Secondly, our culture and society. We are constantly, either consciously or subconsciously, fighting this super mum thing (you rarely hear ‘super dad’ being banded about do you), and this term, in my mind, should be banned. What this practically means is that literally nothing you achieve will ever seem to be enough. Society pressures us to regain our figures, our work and everything else, ideally effortlessly and quickly. Sometimes media reports of women climbing hard during pregnancy and immediately after the birth do not actually help (or at least it didn’t help me). If your bump doesn’t allow you even get off the sofa easily or your joints are so lax they may snap, that’s not your fault, it’s just the way your body works. Women climbing hard just before or after they pop is one big mystery to me.
Thirdly: guilt. This was certainly, for me, unexpected. That heavy, thick, dark cloud seems to accompany me many places but mysteriously disappears whenever I’m with Vanessa. Why do I feel ‘guilty’ when I climb and Vanessa goes to nursery (I’ve only done this about 4 times), why do most mothers feel terribly torn, even after a year of maternity leave (men only get 1-2 weeks) in that decision whether or when to return to work? From my observations, again, men struggle less with this.
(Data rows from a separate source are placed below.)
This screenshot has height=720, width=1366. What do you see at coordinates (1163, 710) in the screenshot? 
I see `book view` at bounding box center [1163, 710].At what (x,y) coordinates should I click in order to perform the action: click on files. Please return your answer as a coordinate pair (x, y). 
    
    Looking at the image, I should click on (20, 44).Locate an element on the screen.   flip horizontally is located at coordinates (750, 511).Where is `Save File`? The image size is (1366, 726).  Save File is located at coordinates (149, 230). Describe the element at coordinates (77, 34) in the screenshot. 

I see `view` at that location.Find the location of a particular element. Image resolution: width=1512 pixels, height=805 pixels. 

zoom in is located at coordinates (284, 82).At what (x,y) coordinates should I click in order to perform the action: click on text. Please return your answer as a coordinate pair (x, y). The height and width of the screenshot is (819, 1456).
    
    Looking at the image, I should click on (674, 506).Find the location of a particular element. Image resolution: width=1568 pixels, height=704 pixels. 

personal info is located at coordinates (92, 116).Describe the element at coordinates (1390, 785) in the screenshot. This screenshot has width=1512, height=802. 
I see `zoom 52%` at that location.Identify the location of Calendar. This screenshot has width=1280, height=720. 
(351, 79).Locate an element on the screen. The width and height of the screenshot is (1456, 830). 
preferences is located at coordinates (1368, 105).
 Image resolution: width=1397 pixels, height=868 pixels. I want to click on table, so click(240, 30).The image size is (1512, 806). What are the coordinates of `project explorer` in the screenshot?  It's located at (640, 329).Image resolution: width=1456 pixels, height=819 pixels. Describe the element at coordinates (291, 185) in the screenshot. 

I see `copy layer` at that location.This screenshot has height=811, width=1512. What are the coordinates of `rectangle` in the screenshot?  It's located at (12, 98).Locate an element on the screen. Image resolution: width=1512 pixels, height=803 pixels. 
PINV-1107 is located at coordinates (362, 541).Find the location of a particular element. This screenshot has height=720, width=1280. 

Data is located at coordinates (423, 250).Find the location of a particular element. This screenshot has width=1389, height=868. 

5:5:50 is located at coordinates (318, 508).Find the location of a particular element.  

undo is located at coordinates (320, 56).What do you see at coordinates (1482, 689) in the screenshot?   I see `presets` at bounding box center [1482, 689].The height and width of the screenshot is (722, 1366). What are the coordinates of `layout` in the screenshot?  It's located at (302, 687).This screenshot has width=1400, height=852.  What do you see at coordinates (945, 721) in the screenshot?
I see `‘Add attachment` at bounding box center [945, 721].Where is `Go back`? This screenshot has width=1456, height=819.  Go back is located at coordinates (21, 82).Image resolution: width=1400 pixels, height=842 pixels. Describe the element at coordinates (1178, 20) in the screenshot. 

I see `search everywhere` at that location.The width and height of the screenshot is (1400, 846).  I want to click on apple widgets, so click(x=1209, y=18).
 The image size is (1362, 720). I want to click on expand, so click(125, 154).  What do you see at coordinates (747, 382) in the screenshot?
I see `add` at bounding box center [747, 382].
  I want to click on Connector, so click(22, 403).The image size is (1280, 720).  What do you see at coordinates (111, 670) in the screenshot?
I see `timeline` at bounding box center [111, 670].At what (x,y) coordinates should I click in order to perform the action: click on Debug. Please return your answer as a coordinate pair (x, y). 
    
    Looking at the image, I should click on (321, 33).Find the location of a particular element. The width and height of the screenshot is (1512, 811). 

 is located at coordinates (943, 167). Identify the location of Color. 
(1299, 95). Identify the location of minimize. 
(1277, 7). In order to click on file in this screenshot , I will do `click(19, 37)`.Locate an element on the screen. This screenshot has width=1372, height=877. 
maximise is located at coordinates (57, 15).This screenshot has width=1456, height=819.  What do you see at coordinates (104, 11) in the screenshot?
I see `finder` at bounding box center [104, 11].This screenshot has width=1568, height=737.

I really want to emphasise that I’m not saying that dads have an easy ride - it is just different. I am so glad I don’t have that ‘bread winner conditioning’ weight dangling round my neck and of course dads get tired and run down too, just as mums do. But what I’m saying is that mums have different issues to deal with.
So if you can wade through all of that, you could well be set for a climbing come back!
Before I continue, here are my 2 golden rules of being a mum (which I aspire to but do not always manage to adhere to):
Do not at any time compare yourself to anyone else. Everybody’s bodies and lives are completely different.
Whether you realise it or not you are always doing your best.
Wow, I really should pay a bit more attention to those two points.
Here are some key ‘fact's’ from pregnancy and the early years of having Vanessa.
The pregnancy was great, in fact I enjoyed it.
I had a hard time leaving my ego behind in pregnancy – standing on Nic’s back (around 5 months pregnant) to overcome a steep start in an effort to lead an HVS in Northumberland and still not managing it was a low point.
I stopped climbing and physical work at 6 months pregnant (I should have stopped jumaring next to clients a shit load earlier though). My abs suffered.
The birth was hell but obviously successful.
Breastfeeding was a physical drain, but I wouldn’t have done anything else.
I didn’t lose any weight (and lost all ability to do a single pull up) until I finished breastfeeding.
I didn’t feel the need to remind myself that I felt like a sack of potatoes so after a couple of early attempts I didn’t even try climbing until Vanessa was about 4 months (I spent my time doing pilates instead).
I kept fit through walking everywhere with the pram, visited my local wall probably twice a week and climbed outside once a week, only on climbs that were well within my grade.
My body took a very long time to recover and fine tuning is still ongoing. It took 2 years to reach my previous best climbng form but more like 3 to really be back in the swing. I felt like I took it slowly.
It was 16 months before Vanessa went to nursery and whilst I did bits of work in that period, I didn’t do nearly as much as I do now.
During that first year I got more climbing in that I could have anticipated and I climbed with pure joy. I trad climbed on Lundy, North Wales, sport climbed in France and the Peak and enjoyed every second I had on the rock. Every single climb felt amazing. AND Vanessa’s first year was one of the happiest of my life.
Addition 2019: If If I could give one piece of advice looking back, it would be to truely listen to your body and go as gently as possible - pushing too hard WILL catch up with you in some way down the line. Looking back - I wasn’t always kind with myself or my body - my expectations where way out (I’m still learning). But I’ve learnt really (probably the hard way), genuinely I need to climb - when I make time for myself and give myself what I need, I am a much better, more giving parent.